+++ Given passage
Hong Kong welcomes mainland medical staff
Hong Kong's leader and residents on Friday welcomed the arrival of 164 mainland doctors and nurses enlisted to assist with the city's massive coronavirus testing, which is open to online registration on Saturday.
The medical professionals joined 60 others who had arrived earlier in Hong Kong from the mainland to help roll out a voluntary testing program, free of charge to the city's 7.5 million residents.
Before inspecting laboratories set up at Sun Yat Sen Memorial Park Sports Centre, where millions of swab samples are expected to be tested, Chief Executive Carrie Lam Cheng Yuet-ngor expressed her thanks to members of the mainland medical team, which made possible the citywide testing.
According to Lam, the central authorities can arrange up to 600 mainland medical workers, if needed, to facilitate lab testing during the two-week campaign that starts on Tuesday.
The massive community testing, by discovering asymptomatic patients, can boost a return to normal social and economic activities people have been hankering for, said Lam.
Hong Kong reported 13 new COVID-19 cases on Friday, the third-lowest daily caseload since July 5, when the city's third wave of infections started. The overall tally stood at 4,768.
A 91-year-old man and a 76-year-old man, both suffering chronic illnesses, died on Friday, pushing the city's coronavirus-related deaths to 83.
Friday's new cases included 10 local infections, three of which were untraced, deepening worries over asymptomatic patients left in the community.
A total of 141 temporary swab collection sites have been set up, mostly at stadiums, community halls and government schools across the city, Secretary for the Civil Service Patrick Nip Tak-kuen said when unveiling details on Friday.
He reassured that strict infection control measures, such as ventilation, disinfection and temperature screening have been in place at these facilities to reduce infection risks.
++++++
+++ Given information
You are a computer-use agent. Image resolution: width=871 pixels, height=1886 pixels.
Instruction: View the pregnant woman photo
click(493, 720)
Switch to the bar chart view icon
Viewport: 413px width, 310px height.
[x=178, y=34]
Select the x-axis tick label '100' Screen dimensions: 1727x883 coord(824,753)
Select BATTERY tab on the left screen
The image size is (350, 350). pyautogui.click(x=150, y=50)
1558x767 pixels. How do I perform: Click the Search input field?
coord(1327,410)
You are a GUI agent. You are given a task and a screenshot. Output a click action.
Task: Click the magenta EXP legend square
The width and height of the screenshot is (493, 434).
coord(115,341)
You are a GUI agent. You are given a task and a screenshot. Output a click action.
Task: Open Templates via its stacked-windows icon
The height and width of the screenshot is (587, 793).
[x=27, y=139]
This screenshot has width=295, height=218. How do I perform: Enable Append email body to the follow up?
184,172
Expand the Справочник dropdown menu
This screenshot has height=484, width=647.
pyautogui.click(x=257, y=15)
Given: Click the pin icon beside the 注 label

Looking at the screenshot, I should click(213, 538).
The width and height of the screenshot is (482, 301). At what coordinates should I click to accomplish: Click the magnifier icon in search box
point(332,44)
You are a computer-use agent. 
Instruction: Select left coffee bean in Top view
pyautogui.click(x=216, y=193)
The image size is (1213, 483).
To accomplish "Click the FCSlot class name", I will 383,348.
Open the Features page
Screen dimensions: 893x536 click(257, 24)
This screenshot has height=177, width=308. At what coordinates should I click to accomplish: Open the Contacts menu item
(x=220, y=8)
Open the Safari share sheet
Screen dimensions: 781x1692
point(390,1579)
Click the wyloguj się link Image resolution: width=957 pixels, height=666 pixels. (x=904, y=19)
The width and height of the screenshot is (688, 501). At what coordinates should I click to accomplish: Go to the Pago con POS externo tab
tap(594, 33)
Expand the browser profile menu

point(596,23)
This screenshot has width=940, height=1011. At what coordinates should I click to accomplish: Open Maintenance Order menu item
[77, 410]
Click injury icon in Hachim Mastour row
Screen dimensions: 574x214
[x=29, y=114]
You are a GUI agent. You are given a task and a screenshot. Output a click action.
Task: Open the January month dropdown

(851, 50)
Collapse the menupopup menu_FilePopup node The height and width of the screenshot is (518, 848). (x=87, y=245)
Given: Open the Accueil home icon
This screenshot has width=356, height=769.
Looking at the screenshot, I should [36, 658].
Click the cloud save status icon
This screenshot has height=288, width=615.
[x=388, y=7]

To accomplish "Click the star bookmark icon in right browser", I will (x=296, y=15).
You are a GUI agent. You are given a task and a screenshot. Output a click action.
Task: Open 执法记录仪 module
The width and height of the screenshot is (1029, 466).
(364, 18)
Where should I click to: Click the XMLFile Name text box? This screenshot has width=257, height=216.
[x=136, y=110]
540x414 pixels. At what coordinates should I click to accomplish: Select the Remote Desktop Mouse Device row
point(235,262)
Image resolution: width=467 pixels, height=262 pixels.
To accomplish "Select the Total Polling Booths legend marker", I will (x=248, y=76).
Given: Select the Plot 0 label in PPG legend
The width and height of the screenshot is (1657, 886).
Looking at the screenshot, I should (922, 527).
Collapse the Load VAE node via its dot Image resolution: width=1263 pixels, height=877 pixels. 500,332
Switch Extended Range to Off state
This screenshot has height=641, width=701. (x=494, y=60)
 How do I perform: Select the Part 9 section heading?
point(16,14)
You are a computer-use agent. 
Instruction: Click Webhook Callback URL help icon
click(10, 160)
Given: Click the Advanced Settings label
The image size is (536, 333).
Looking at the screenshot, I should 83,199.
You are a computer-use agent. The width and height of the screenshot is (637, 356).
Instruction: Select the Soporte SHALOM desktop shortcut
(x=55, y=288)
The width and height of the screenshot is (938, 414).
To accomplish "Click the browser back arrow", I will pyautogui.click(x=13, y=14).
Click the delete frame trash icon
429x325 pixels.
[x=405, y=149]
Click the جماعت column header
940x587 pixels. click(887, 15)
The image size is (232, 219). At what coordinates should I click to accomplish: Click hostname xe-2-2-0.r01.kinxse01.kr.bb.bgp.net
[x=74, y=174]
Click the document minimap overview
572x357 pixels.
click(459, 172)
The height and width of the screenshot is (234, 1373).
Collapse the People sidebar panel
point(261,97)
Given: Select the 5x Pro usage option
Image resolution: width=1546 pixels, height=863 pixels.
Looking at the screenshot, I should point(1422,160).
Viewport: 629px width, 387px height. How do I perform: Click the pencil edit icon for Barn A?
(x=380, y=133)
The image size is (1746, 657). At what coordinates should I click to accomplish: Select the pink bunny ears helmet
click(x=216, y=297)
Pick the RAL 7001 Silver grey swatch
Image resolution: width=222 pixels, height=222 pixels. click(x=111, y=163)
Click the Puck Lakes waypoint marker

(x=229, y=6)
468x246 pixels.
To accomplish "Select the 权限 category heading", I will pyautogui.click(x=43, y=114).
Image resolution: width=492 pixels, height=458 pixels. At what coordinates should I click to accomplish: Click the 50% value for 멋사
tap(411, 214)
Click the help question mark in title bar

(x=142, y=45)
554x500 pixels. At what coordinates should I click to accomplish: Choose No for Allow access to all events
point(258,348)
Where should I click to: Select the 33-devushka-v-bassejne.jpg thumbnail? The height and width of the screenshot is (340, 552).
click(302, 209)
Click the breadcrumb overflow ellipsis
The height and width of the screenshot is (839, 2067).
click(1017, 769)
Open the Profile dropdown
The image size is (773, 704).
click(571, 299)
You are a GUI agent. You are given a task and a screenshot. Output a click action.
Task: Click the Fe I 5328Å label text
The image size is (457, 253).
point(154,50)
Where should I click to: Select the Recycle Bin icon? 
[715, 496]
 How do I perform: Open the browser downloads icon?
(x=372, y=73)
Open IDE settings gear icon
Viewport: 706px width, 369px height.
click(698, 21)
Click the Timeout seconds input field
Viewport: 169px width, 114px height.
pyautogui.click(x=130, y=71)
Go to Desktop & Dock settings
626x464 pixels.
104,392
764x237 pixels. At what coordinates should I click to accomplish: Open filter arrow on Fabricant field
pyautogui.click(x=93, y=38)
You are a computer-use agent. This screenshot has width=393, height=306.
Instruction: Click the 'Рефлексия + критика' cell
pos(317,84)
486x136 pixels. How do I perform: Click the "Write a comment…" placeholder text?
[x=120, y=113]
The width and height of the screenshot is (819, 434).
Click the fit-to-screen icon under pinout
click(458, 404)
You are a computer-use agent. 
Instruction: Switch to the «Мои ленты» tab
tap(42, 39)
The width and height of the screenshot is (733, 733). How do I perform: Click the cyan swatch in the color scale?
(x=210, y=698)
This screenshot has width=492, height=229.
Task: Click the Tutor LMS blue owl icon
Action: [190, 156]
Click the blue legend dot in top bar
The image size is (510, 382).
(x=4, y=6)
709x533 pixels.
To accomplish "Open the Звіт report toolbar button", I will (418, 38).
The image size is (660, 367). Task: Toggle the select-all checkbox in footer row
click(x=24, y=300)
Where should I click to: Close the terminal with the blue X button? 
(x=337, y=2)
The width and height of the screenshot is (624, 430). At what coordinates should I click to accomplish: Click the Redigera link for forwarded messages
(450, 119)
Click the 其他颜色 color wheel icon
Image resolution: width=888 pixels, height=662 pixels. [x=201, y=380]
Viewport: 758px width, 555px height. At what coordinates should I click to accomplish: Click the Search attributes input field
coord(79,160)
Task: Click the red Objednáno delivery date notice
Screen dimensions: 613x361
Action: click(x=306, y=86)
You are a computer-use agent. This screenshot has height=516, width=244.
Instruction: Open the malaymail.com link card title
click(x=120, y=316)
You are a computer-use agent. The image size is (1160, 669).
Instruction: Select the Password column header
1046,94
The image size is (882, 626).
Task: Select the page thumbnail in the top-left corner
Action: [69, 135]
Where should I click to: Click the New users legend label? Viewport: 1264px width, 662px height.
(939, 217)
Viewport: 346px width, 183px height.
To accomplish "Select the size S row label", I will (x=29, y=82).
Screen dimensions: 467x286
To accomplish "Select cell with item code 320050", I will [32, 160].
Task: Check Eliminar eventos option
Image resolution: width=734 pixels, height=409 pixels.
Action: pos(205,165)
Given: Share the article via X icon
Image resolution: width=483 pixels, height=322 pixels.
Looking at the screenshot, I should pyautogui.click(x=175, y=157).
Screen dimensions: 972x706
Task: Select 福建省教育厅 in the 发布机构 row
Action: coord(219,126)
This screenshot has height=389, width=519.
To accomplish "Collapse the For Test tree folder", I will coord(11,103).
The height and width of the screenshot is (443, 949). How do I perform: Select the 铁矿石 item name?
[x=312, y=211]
++++++
- _Your tasks_
1 - Answer these questions about the article on Hong Kong's mainland medical staff:
(a) How many mainland doctors and nurses arrived on Friday?
(b) How many temporary swab collection sites have been set up across the city?
(c) How old were the two men who died on Friday?
2 - How would you say this sentence from the article on Hong Kong's mainland medical staff in Spanish: "A 91-year-old man and a 76-year-old man, both suffering chronic illnesses, died on Friday, pushing the city's coronavirus-related deaths to 83."
3 - Can you go on with the article on Hong Kong's mainland medical staff, starting after its last sentence?

- _Solved tasks_
1 -
(a) 164
(b) 141
(c) 91 and 76

2 - Un hombre de 91 años y otro de 76, ambos con enfermedades crónicas, murieron el viernes, lo que elevó a 83 las muertes relacionadas con el coronavirus en la ciudad.

3 -
Residents who test negative for the coronavirus will receive their results via text message within three days of swab collection, while those with positive readings will get a call from the Department of Health before being sent to public hospitals.
Nip urged Hong Kong people, especially high-risk groups such as senior citizens and domestic helpers, to register for the free testing. But he cautioned that those who have already developed symptoms should visit doctors rather than go for the tests.
More than 6,000 local medical professionals have been recruited to collect swab specimens, while 4,000 current or retired civil servants are ready to help with support work, according to Nip.
Also on Friday, Secretary for Education Kevin Yeung Yun-hung wrote an open letter to the city's principals, teachers, students and their parents, calling on them to sign up for free tests. He hoped that schools can reopen as soon as possible.
Speaking on a public radio program on Friday, Halina Poon Sukhan, chairwoman of the Hong Kong Subsidized Secondary Schools Council, quoted education officials as saying face-to-face classes will not resume before Sept 14 and the Education Bureau needs two more weeks to examine the local outbreak.